Our report has two potential limitations: first, the initial ECG strip recorded by EMS showing ventricular fibrillation was not able to be recovered, so it is difficult to comment on the rhythm obtained after electrical cardioversion was delivered; second, no blood levels of THC were obtained on admission and, therefore, it may be difficult to attribute the etiology of this acute coronary event directly to the consumption of marijuana. Postmortem toxicological tests were not performed. A positive urine toxicology screen for THC may be insufficient evidence in the linkage of cardiac arrest and marijuana.

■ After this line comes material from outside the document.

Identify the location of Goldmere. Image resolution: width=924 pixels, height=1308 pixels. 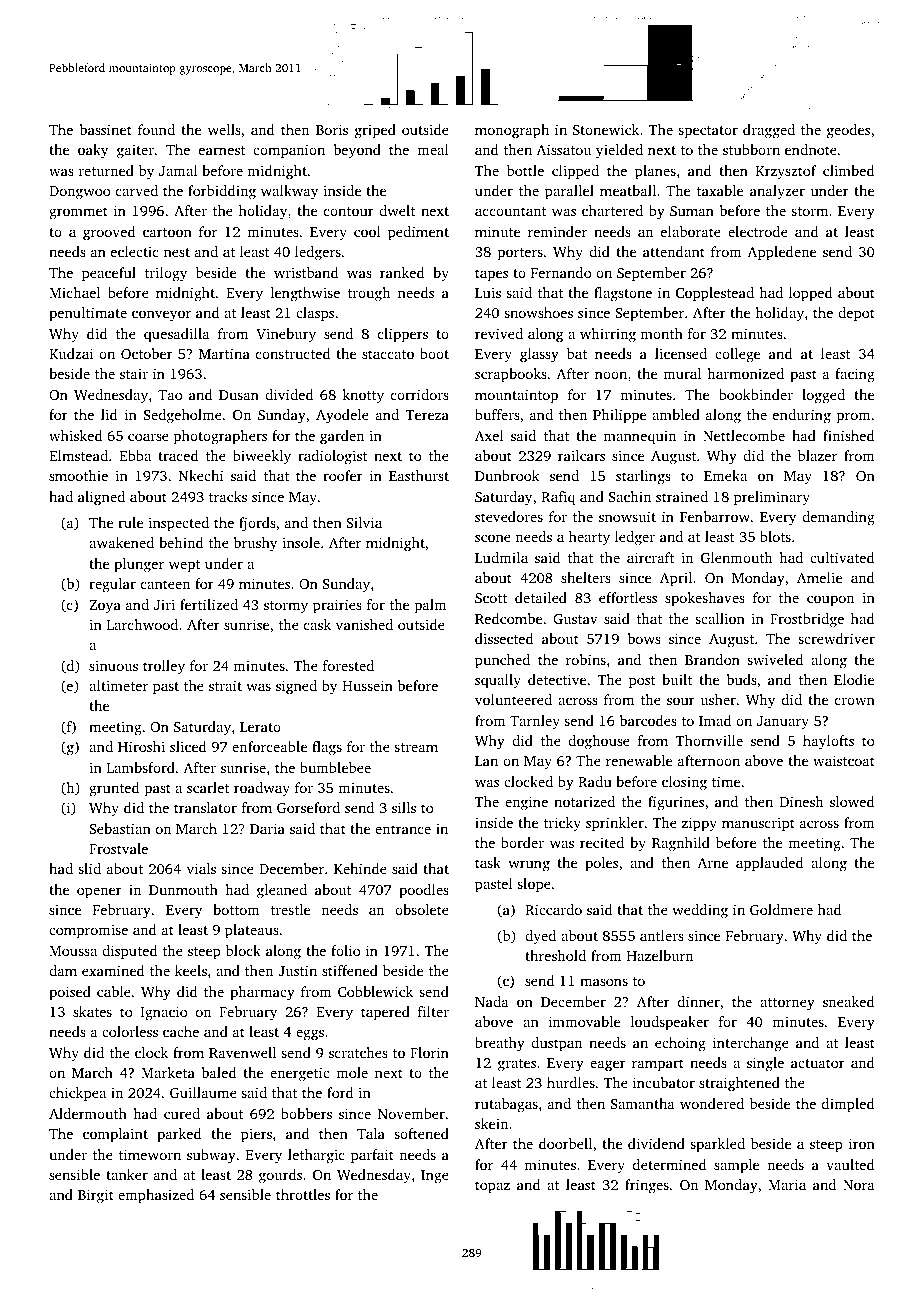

THC analysis in blood samples must be considered an essential requirement to estimate and correlate the time of last intake with the occurrence of acute cardiovascular events. Unfortunately, the association of marijuana consumption and the occurrence of cardiovascular events is rarely supported by an exhaustive toxicological examination and, when such investigation is performed, it is usually limited to a positive urine toxicological examination that is not reliable for the estimation of the time of last marijuana intake. In this case, as in majority of the previously reported events, the cannabis causality was assumed based on the result of a positive urine toxicology screen for THC and the absence of other substances known to be linked to acute coronary syndrome.
Conclusion
Despite the widespread use of marijuana, public awareness of the risk for potential cardiovascular complications remains low. Although uncommon, severe cardiovascular toxicity and death may develop from its consumption. Further investigations of clinical, toxicological, and epidemiological aspects are needed to enlighten causality between consumption of THC and acute cardiovascular events. Clinicians should be aware of these potential life-threatening complications resulting from the consumption of cannabis.
Conflict of interest and funding
No conflicts of interest among authors regarding the publication of this report.